**TASK TO CARRY OUT**
Would you copy each line of the data below that has "will"?

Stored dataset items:
=== Section Start ===

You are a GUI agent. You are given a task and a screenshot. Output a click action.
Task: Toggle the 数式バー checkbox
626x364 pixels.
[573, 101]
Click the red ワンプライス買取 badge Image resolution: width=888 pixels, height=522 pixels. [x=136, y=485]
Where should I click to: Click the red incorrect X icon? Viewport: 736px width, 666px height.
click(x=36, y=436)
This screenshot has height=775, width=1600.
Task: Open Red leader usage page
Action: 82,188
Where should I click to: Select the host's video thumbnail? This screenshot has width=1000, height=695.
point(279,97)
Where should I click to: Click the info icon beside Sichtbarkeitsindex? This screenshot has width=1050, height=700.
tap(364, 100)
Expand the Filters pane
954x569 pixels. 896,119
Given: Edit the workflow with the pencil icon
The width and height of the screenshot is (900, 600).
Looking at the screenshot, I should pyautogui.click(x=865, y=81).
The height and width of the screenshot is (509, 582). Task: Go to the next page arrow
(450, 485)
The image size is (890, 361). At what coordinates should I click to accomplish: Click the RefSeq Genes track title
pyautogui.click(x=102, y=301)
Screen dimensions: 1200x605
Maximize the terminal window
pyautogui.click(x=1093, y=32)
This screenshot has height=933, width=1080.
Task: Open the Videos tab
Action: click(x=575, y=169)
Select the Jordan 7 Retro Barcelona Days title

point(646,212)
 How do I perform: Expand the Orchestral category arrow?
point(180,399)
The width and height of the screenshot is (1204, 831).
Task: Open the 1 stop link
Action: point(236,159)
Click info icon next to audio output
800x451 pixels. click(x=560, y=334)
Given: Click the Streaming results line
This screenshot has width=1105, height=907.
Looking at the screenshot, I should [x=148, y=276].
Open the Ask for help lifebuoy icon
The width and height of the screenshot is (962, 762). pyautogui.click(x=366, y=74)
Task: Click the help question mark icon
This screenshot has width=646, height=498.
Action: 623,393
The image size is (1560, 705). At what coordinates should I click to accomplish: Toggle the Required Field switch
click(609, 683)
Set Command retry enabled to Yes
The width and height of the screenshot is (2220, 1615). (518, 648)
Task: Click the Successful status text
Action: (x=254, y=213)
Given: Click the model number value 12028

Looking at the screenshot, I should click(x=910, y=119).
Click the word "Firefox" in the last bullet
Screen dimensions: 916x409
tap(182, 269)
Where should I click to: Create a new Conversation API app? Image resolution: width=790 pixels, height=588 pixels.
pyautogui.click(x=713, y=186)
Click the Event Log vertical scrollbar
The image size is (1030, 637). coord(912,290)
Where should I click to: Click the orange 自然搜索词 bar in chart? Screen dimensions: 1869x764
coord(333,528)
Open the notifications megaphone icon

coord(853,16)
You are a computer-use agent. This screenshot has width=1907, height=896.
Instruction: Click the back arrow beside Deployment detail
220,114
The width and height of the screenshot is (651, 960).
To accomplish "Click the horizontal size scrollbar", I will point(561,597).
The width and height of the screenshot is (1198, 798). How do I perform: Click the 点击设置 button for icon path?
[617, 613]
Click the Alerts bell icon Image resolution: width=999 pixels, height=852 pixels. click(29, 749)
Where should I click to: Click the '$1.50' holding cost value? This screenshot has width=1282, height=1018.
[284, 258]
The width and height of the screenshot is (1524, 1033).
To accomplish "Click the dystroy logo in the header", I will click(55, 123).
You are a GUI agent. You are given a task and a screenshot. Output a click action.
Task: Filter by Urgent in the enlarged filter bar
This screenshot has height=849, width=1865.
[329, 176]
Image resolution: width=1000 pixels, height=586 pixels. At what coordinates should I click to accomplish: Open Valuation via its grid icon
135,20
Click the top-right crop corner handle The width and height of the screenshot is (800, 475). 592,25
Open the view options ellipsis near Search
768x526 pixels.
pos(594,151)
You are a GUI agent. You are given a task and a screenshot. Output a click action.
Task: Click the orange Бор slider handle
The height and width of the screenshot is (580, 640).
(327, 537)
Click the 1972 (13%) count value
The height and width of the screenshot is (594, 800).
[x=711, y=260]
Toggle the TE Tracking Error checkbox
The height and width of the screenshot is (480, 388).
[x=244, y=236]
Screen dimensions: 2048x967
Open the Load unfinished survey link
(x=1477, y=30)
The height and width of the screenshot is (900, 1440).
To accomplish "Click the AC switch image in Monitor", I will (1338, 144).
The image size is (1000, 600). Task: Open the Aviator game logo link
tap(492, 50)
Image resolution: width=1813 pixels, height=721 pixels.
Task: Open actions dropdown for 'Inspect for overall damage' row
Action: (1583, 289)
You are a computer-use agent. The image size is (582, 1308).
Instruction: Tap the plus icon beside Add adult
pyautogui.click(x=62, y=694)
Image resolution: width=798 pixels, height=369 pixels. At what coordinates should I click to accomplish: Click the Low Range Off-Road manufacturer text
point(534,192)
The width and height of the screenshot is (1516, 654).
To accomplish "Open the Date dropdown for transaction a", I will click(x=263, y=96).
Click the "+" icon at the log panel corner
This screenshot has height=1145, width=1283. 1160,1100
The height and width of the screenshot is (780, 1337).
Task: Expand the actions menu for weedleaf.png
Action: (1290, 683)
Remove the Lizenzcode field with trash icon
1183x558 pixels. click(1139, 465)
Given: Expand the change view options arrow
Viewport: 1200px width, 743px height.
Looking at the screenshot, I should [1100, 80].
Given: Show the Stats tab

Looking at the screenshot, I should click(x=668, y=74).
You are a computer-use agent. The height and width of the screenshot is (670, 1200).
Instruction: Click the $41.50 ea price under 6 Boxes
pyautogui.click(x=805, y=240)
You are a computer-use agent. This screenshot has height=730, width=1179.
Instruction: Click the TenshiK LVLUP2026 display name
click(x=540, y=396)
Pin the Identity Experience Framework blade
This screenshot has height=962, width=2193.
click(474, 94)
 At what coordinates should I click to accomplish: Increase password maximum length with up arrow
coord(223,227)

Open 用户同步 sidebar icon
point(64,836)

=== Section End ===

**FINISHED EXERCISE**
To accomplish "Click the horizontal size scrollbar", I will point(561,597).
To accomplish "Click the dystroy logo in the header", I will click(55, 123).
To accomplish "Click the AC switch image in Monitor", I will (1338, 144).
To accomplish "Open the Date dropdown for transaction a", I will click(x=263, y=96).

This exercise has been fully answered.